Sin dudas, una posición política y moral muy cómoda, aunque degradante por su cobardía y cinismo, en un país donde las alarmas socio-culturales no dejan de sonar advirtiendo que se hunde y llamando al sálvese el que pueda.

Resulta repugnante que un actor de tanta popularidad entre los espectadores cubanos por sus interpretaciones en diversos seriales, telenovelas y filmes, exponga su credibilidad en un pusilánime y circense diálogo entre payasos en la TV.

Aunque no cuestiono el derecho de Omar Alí a sentirse libre, o rata o cucaracha o lo que decida sentir que es, decir que la libertad es algo individual bajo un régimen que ha condenado a decenas de sus colegas al ostracismo y al exilio, pone al descubierto su falta de sinceridad.

Omar Alí nunca debe olvidar que por sentirse libres o arriesgarlo todo en busca de esa razón de ser que resulta crucial tanto en el arte como en la vida real, colegas suyos con mayor  currículo artístico y resultados de los que él pueda exhibir hasta el día de hoy, como son los casos de sus colegas Juan Carlos Cremata y Carlos Lechuga, tuvieron que huir de Cuba por culpa de una censura  nada “terrorífica”, según lo expresado por Alí.

Que actores como Ulises Toirac estén prohibidos en la televisión nacional, o que las obras de realizadores de audiovisuales sean manipuladas por los comisarios culturales del régimen, como ocurrió con el documental La Habana de Fito, de Juan Pin Vilar, o sean excluidas de muestras y festivales, como  Molina Ferozz, Culpa y Sorima, del cineasta y actor Jorge Molina, demuestran que la censura castrista no es “un reto a la creatividad individual”, como nos quiere hacer creer Omar Alí, sino un muro para la libertad de creación.

También es bueno recordarle a este señor, libre para callar y obedecer, que cuando el  tiempo pase y ya no pueda aportar como actor, guionista o director, le puede suceder como a dos de las vacas sagradas de la cultura nacional, el cineasta Enrique Pineda Barnet y la etnóloga y escritora Natalia Bolívar, quienes tuvieron que acudir a las redes sociales o a sus familiares y amigos en el exterior para que les consiguieran medicamentos que les ayudaran a sobrevivir en medio del olvido gubernamental.

Triste destino el que depara el totalitarismo cubano a los que callan, obedecen, dirigen, escriben o actúan dentro y fuera de las tablas o del set los guiones impuestos o autorizados por el régimen, con tal de congraciarse con el poder y pasar desapercibidos mientras contemplan cómo la vida y obra de muchos de sus colegas arden en las llamas “purificadoras” de la revolución en su cruzada contra los desvíos ideológicos en el ámbito de la cultura nacional.

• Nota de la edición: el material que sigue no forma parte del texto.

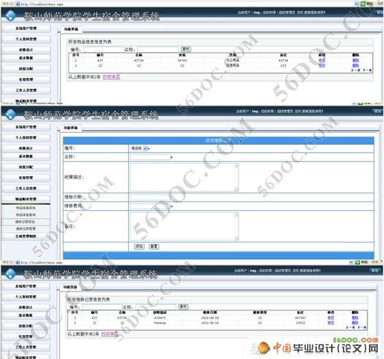Click 打印本页 link under the repair records list
Image resolution: width=384 pixels, height=359 pixels.
click(x=110, y=334)
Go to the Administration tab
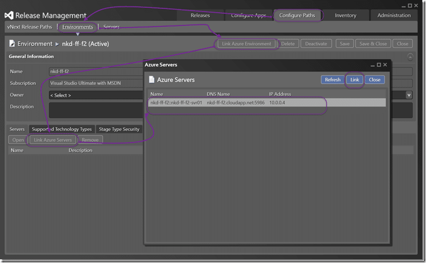The width and height of the screenshot is (426, 263). click(x=394, y=15)
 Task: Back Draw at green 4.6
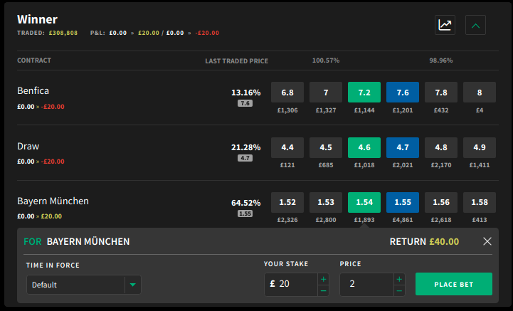click(x=364, y=147)
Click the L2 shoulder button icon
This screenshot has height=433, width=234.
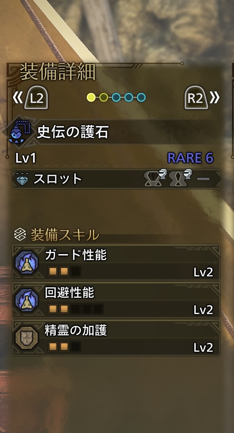pyautogui.click(x=36, y=98)
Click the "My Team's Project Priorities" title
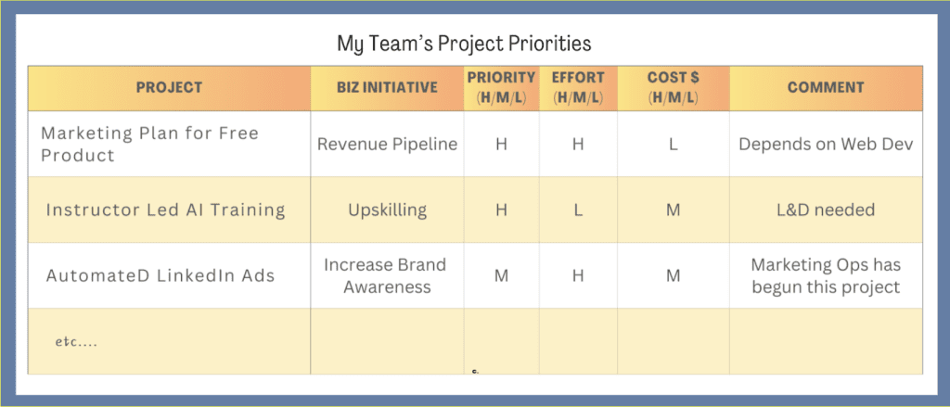This screenshot has width=950, height=407. (x=464, y=44)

Ojalá y a la vuelta de unos años, Omar Ali, desinflado el globo que se inventó para epatar y quedar bien con el régimen, pinchado por esos censores que hoy considera amigos, no termine borracho, fracasado, mirando huecos en una posada de mala muerte, como en el telefilme Penumbra; o peor, pidiéndole medicamentos a su hija en Madrid, a su hermano en Miami, o a los internautas en las redes sociales para que le ayuden a sobrevivir al implacable olvido oficial.